** CONSEGNE **
1. Ricopia fedelmente il brano sulla riviera ligure da "Un mondo magico" a "della Lega Ambiente.".
2. Prosegui il brano sul raduno in canoa in Liguria, riprendendo dopo la sua ultima frase.

** BRANO DEL DOCUMENTO **
..........

Casette di colore pastello, incrostate di salsedine, si ergono verso l’alto, 
sorreggendosi l’una con l’altra, alla ricerca dello spazio. Voci soffuse escono 
dalle finestre riempiendo di vita gli incantevoli vicoli e le graziose 
piazzette. Si confondono con il fragore delle onde di un mare che ora culla ora 
desta le risicate spiaggette ed i minuscoli scivoli di cemento arredati dalle 
barchette dei pescatori.
Un mondo magico e misterioso che si rivela a chi ha voglia di scoprirlo. Una 
natura, dal punto di vista ambientale e umano, quadrata, testarda, scorbutica 
che cela un animo schietto, ricco di humor apparentemente cinico e invece pieno 
di cuore.
Luoghi in cui la convivenza tra mare e montagna, dolcezza e asprezza, selvaggità 
ed eleganza imprimono  una unicità assoluta.
IL RADUNO
Il raduno che si è svolto sulla riviera ligure di Levante l’1 e 2 di Ottobre ha chiamato a pagaiare lungo queste coste Antonio, Duilio, Francy, Marzio e Stefano. Questa la cinquina del Gruppo Canoe Roma che si è unita al gruppo organizzatore di Canoa Verde capitanato da Luisa della Lega Ambiente.

..........

** DATI FORNITI **

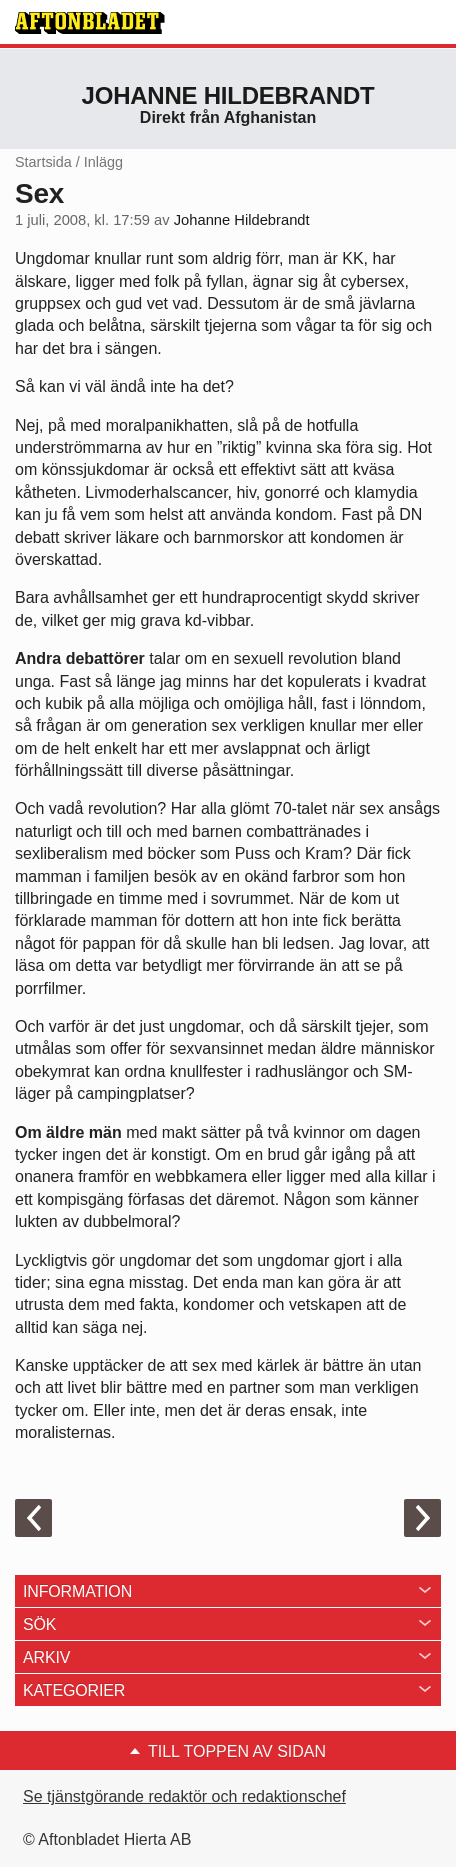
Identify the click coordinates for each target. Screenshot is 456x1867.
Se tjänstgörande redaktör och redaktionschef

..........

** SOLUZIONI **
1.
Un mondo magico e misterioso che si rivela a chi ha voglia di scoprirlo. Una 
natura, dal punto di vista ambientale e umano, quadrata, testarda, scorbutica 
che cela un animo schietto, ricco di humor apparentemente cinico e invece pieno 
di cuore.
Luoghi in cui la convivenza tra mare e montagna, dolcezza e asprezza, selvaggità 
ed eleganza imprimono  una unicità assoluta.
IL RADUNO
Il raduno che si è svolto sulla riviera ligure di Levante l’1 e 2 di Ottobre ha chiamato a pagaiare lungo queste coste Antonio, Duilio, Francy, Marzio e Stefano. Questa la cinquina del Gruppo Canoe Roma che si è unita al gruppo organizzatore di Canoa Verde capitanato da Luisa della Lega Ambiente.

2.
L’appuntamento è a Monterosso al Mare alle 9,30 al campo Sportivo. Dopo le 
presentazioni e una breve consultazione ci imbarchiamo alle 10,00 dalla spiaggia 
di Fegina. Il tempo è bello. Un po’ ventoso (venti da sud-ovest). Il mare 
presenta moto ondoso. E’ previsto un peggioramento nel pomeriggio. Luisa 
premette che, date le previsioni, probabilmente saremo obbligati a cambiare i 
programmi ma si riserva di fare l’ultima considerazione a Capo di Montenero 
(poco dopo Riomaggiore). Fin lì infatti la costa ci copre dal libeccio.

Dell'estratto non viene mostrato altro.